++++ Data for review

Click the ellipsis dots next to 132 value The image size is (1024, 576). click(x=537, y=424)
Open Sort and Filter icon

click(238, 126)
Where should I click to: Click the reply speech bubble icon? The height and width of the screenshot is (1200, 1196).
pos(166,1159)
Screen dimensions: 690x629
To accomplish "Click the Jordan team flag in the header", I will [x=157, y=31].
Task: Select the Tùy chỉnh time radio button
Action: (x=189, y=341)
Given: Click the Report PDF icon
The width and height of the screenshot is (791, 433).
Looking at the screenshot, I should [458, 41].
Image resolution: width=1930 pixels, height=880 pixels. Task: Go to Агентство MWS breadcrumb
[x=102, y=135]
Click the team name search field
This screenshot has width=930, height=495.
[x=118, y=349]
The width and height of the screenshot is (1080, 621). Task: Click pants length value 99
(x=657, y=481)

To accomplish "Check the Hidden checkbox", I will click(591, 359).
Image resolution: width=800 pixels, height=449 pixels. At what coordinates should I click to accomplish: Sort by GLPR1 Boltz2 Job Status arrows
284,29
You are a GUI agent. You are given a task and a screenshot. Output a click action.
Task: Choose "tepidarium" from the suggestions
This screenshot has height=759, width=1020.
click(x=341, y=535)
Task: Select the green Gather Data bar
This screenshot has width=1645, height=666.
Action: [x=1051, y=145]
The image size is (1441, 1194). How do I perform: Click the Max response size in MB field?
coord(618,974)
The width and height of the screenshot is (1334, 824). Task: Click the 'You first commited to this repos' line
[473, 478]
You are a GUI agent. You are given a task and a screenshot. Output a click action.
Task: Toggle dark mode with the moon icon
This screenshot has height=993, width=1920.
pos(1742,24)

++++++++

Output the line bearing "The image size is (1441, 1194)." along with all the lines after it through the end of the entries, exactly, and no other lines.

[Response for this exercise]:
The image size is (1441, 1194). How do I perform: Click the Max response size in MB field?
coord(618,974)
The width and height of the screenshot is (1334, 824). Task: Click the 'You first commited to this repos' line
[473, 478]
You are a GUI agent. You are given a task and a screenshot. Output a click action.
Task: Toggle dark mode with the moon icon
This screenshot has height=993, width=1920.
pos(1742,24)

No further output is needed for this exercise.